«Деревня глядела на город уже не столько двуликим Янусом, одно лицо которого выражало расположение пролетарскому городу, а другое — кулацкую ненависть. У деревни появилось общее выражение, которое отнюдь не было выражением готовности идти за пролетарским городом при всяких условиях»[290]
.Слепков, как верный бухаринец, комкал и путал фразы, когда речь заходила о «диктатуре пролетариата». Выражение лица деревни к тому времени было выражением чистой вражды. Физическим воплощением этого общего враждебного отношения деревни к диктатуре большевиков стал Кронштадтский мятеж, чья идеология носила ярко Выраженный крестьянский отпечаток и где общим фронтом выступили беспартийные матросы и солдаты вместе практически со всей коммунистической партийной организацией крепости. В мятеже проявились те болезненные процессы в Красной армии, которые начались в ней давно, с мобилизацией в ее ряды больших масс крестьянства. Красная армия страдала противоречиями, будучи на 95 % из крестьян, она в то же время была призвана защищать режим, проводящий антикрестьянскую политику. Это подрывало ее боеспособность и выплескивалось в неоднократные мятежи и волнения красноармейских частей в Гомеле, Красной Горке, Верном, Нижнем Новгороде и других местах. К началу 1921 года настроения в армии слились в единое целое с настроениями крестьянского населения России. На какое-то время армия была потеряна для большевиков, и в этот период колоссальное значение в сохранении большевистской власти приобрели краснокомандирские курсы и давно державшиеся наготове коммунистические отряды особого назначения. Именно благодаря им да невскрывшемуся льду Финского залива так скоро пал Кронштадт.

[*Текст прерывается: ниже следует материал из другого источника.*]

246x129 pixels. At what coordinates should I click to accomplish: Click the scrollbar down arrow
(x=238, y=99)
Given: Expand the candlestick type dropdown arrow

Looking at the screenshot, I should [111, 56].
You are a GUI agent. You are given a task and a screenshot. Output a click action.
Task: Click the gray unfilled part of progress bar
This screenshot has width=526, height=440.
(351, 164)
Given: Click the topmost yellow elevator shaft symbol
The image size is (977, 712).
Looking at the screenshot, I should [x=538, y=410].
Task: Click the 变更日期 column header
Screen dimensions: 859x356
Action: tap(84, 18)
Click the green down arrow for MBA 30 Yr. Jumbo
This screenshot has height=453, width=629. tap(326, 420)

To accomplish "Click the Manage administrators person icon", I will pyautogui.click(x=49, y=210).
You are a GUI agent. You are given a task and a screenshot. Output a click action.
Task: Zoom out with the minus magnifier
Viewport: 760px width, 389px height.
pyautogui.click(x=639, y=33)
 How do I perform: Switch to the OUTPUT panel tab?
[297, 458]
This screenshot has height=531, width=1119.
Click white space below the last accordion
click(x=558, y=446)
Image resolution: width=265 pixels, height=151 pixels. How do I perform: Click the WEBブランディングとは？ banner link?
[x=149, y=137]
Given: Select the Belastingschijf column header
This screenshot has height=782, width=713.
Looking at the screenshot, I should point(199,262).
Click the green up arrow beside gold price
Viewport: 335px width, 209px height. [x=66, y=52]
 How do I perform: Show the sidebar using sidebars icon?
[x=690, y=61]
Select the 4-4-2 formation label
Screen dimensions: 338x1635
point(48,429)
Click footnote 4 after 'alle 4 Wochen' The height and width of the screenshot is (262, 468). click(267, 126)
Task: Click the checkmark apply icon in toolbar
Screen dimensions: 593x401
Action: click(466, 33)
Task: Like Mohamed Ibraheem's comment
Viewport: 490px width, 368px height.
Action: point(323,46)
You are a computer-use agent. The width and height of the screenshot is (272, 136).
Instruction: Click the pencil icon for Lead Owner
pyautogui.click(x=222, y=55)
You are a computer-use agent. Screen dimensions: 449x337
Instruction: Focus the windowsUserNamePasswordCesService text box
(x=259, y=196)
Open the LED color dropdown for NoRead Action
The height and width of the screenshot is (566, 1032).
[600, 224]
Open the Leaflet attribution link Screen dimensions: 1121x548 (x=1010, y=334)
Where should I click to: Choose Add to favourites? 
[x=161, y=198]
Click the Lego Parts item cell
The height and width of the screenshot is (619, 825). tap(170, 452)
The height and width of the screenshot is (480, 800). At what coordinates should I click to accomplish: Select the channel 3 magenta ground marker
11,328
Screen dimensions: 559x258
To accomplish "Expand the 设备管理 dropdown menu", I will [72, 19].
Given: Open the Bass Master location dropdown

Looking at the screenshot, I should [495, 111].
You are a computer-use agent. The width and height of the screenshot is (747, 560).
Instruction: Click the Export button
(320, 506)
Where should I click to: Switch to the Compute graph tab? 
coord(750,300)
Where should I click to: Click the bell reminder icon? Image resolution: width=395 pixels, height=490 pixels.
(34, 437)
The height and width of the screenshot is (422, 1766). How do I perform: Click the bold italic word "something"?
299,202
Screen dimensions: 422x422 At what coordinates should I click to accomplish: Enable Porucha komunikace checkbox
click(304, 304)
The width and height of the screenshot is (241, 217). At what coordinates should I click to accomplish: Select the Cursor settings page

Глава IV. Рабочий класс и «диктатура пролетариата»
«Между капиталистическим и коммунистическим обществом лежит период революционного превращения первого во второе. Ему соответствует и политический переходный период, и государство этого периода не может быть ничем иным, кроме как революционной диктатурой пролетариата», — так указывал Маркс приходящему поколению революционеров в своей «Критике Готской программы». Термином «диктатура пролетариата» был некогда определен выдающийся период русской истории, открытый Октябрьской революцией. Это был чрезвычайно сложный период, где сконцентрировались все испытания и тяготы, которые только могут выпасть на долю нового поколения. Была война, была интервенция, экономическая разруха, голод, болезни, восстания и террор. В стране одна часть ее граждан подверглась беспощадному подавлению и истреблению со стороны другой ее части. Словом, была диктатура со всеми ее атрибутами и это несомненно. Однако русский пролетариат доныне хранит загадку своего участия в революции. Кем он оказался в ней, гегемоном, диктатором или просто человеческим материалом в замесе нового общества? Факты противоречивы. Благодаря советской историографии хорошо известны примеры участия рабочего класса России в революции, его роль в строительстве и защите Советского государства. Известна, но гораздо менее изучена другая сторона его активного участия в событиях октябрьского переворота и гражданской войны, от которой походя отмахивались, легко списывали на мелкобуржуазное влияние, сохранение пережитков прошлого и т. п. Давно существует необходимость уравнять в правах на внимание историков обе эти стороны жизнедеятельности рабочего класса в первые годы Советской власти. Хотя бы для того, чтобы убедиться, верны ли применительно к тому времени все слова в словосочетании «диктатура пролетариата».
Уже сам ход октябрьских событий дает неоднозначные примеры. Была рабочая Красная гвардия, которая ходила занимать почту, телеграф и вокзалы, но был и Викжель, исполнительный комитет Всероссийского профсоюза железнодорожников, который в первые дни после переворота отказал в доверии большевикам, требуя создания «однородного социалистического правительства». И в дальнейшем, несмотря на все усилия большевиков, железнодорожники оставались беспокойным, неудобным для новой власти отрядом рабочего класса, нередко оказываясь в первых рядах контрреволюции, забастовок и саботажа. И в этом плане они представляли собой полную противоположность революционной роли железнодорожников в годы первой российской революции.